Balance Scorecard
A balanced scorecard is an integrated system of performance measures designed to support an organization’s strategy. The various measures in a balanced scorecard should be linked on a plausible cause-and-effect basis from the very lowest level up through the organization’s ultimate objectives. The balanced scorecard is essentially a theory about how specific actions taken by various people in the organization will further the organization’s objectives. The theory should be viewed as tentative and subject to change if the actions do not, in fact, result in improvements in the organization’s financial and other goals. If the theory changes, then the performance measures on the balanced scorecard should also change.
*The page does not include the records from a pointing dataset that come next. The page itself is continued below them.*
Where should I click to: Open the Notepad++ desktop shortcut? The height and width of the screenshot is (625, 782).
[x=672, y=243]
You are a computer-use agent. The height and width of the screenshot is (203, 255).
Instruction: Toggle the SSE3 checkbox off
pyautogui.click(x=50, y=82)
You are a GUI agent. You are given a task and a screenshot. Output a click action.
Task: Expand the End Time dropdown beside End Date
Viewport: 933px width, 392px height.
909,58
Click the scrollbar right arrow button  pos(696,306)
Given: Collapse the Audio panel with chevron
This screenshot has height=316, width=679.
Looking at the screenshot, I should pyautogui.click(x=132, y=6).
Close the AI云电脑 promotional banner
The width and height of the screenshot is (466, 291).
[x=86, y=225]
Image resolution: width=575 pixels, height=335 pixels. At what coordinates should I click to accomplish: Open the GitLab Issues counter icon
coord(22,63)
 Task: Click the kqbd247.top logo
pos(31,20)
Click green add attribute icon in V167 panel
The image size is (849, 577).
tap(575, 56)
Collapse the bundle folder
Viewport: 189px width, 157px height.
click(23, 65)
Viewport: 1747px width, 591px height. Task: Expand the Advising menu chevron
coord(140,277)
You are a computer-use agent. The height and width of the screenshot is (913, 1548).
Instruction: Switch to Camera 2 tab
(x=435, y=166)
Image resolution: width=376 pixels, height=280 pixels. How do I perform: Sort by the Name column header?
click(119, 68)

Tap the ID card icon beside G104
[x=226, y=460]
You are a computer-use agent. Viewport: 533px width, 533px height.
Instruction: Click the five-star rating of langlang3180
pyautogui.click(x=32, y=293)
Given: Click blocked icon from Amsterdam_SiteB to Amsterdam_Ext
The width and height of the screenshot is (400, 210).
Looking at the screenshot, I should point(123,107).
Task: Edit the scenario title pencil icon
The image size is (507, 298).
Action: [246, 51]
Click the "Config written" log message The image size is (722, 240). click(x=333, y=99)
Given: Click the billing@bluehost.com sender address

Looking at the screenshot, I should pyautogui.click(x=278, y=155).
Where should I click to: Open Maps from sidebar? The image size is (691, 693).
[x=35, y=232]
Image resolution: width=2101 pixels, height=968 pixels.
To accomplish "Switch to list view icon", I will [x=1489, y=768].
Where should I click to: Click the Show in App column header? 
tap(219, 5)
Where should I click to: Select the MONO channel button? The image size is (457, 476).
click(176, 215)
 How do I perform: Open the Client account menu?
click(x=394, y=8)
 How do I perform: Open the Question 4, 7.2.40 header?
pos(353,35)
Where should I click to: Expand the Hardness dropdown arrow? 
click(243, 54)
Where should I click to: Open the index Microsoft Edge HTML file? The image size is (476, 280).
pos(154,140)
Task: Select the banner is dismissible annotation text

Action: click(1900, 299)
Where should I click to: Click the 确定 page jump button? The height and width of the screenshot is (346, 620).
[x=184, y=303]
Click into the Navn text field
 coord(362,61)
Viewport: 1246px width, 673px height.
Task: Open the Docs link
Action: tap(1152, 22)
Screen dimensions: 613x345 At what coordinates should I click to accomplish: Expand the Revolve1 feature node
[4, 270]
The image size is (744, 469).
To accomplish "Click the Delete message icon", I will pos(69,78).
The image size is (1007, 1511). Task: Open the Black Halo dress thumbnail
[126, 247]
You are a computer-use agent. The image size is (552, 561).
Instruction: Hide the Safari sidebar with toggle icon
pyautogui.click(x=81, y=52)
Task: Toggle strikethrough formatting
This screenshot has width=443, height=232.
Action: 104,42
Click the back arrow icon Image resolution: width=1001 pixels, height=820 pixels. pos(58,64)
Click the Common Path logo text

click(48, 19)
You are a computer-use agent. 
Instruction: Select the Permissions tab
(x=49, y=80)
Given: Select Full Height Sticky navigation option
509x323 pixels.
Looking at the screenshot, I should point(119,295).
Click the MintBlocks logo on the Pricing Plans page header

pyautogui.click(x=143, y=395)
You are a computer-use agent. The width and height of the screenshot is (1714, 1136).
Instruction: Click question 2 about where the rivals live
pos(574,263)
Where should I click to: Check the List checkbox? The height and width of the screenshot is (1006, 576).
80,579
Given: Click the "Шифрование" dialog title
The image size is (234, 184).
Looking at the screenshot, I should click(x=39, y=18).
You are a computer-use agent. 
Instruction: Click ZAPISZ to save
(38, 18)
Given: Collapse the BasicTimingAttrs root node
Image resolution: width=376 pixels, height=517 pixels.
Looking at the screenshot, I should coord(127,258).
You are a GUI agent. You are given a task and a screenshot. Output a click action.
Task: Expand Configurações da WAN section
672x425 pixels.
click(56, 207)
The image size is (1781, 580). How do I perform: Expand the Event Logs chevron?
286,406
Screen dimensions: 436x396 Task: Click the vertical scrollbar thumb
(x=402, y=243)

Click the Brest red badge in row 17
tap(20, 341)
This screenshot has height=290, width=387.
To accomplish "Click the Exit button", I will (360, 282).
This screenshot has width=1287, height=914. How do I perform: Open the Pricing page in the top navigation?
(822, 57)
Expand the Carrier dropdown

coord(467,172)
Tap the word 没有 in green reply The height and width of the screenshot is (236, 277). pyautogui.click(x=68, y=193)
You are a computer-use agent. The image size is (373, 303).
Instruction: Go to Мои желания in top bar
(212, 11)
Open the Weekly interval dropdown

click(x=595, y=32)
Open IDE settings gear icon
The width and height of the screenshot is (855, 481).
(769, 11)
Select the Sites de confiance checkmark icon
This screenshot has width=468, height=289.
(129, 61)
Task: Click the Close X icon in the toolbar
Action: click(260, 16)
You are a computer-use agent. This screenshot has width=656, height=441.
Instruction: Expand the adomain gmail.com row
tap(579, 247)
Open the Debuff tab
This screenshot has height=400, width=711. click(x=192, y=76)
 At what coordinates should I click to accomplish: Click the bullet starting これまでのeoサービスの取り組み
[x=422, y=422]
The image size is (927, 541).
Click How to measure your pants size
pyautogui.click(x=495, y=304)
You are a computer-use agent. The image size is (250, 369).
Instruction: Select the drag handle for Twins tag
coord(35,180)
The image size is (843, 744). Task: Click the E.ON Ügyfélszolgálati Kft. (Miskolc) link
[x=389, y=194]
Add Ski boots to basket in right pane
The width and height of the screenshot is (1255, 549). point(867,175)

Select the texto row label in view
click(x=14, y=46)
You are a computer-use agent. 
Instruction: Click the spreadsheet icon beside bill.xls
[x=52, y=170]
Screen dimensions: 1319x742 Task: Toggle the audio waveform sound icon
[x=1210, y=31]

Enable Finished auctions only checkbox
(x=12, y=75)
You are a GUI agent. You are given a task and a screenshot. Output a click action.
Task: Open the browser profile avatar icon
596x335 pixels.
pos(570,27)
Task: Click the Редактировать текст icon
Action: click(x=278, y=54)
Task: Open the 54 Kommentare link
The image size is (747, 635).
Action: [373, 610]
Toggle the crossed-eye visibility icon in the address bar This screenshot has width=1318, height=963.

The balanced scorecard is a dynamic measurement system that evolves as an organization learns more about what works and what doesn’t work and refines its strategy accordingly.
Why do the measures used in a balanced scorecard differ from company to company?
Why does the balanced scorecard include financial performance measures as well as measures of how well internal business processes are doing?
Write a brief statement that expresses your thoughts on performance analysis.
Why do the measures used in a balanced scorecard differ from company to company?
Ans: A Balance Scorecard differs from one company to another company because there the day to day operations of one company differs with another company. It is the management who implements the balance scorecard in the organisation/ company. The perception or ideology of one company is different when compared to another company's management.
Why does the balanced scorecard include financial performance measures as well as measures of how well internal business processes are doing?
Ans: The Balance Scorecard is a Organization's management system. The Balance scorecard corelates or links the company's strategic objectives to the performance measures like financial measures & internal business performance. The Company's balance scorecard is a performance measured which will be used in strategic management io identify and improve various internal business processes.
Write a brief statement that expresses your thoughts on performance analysis
Ans: Performance analysis is the process of identifying Organisation's strenghts & weakness by properly establishing the relationship between the financial transactions and business decisions. Performance analysis helps in short run forecasting and long run forecasting which hepls organisation to run in growth way. Performance analysis hepls the entity in business planning process by forecasting revenues, expenditures and net profits for the comming financial year. Generally the performance analysis is a combination of internal business processes, systems, ideology of management which was used by company to manage its resources in order to acheive the company's long term goals and short term goals. Performance analysis generally consist of planning, forecasting, budgeting e.t.c., Performance analysis helps in identifying the strengths and weakness of the organization.